The Phase IIa multi-center, open-label study enrolled 32 subjects and was conducted at 12 US sites. Study patients received 6R-BH4 at 2.5mg/kg, 5mg/kg, 10mg/kg and 20mg/kg for four weeks each in a 16-week dose-escalation study. A total of 21 patients completed the baseline and final assessments.
The primary objective in the study was to evaluate the safety of oral 6R-BH4 administered in escalating doses in patients with sickle cell disease. The secondary objective was to evaluate changes in physiological and biochemical markers of endothelial function which underlie some key aspects of sickle cell disease (SCD). Peripheral arterial tonometry (PAT) scores were measured at the end of each four week dose period and compared to the baseline PAT score for statistical purposes.
Oral administration of 6R-BH4 was associated with an improvement in endothelial dysfunction in sickle cell disease patients. The study showed that endothelial dysfunction, measured using the EndoPAT device to assess PAT, was common in the sickle cell disease patient population.

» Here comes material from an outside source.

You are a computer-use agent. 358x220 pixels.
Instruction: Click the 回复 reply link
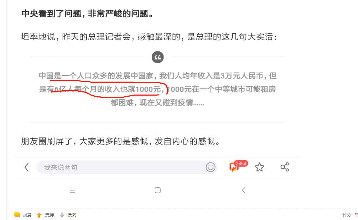pos(27,215)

At baseline, 56% of the patients in the trial had endothelial dysfunction (PAT score less than or equal to 1.67), consistent with prior studies using other methods for measuring endothelial function. Endothelial dysfunction in SCD patients treated with escalating doses of 6R-BH4 showed improvement at week eight (5mg/kg; p=0.042), week 12 (10mg/kg; p=0.003) and week 16 (20mg/kg; p=0.075).
SCD patients with an abnormal PAT scores of less than or equal to 1.67 at baseline demonstrated greater improvement at all dose levels (2.5, 5, 10 and 20mg/kg). The mean endothelial function PAT score improved from the abnormal to the normal range (>1.67) in SCD patients with an abnormal PAT score at baseline. Improvement in endothelial dysfunction appeared to be dose-dependent. 6R-BH4 was well-tolerated in sickle cell disease patients.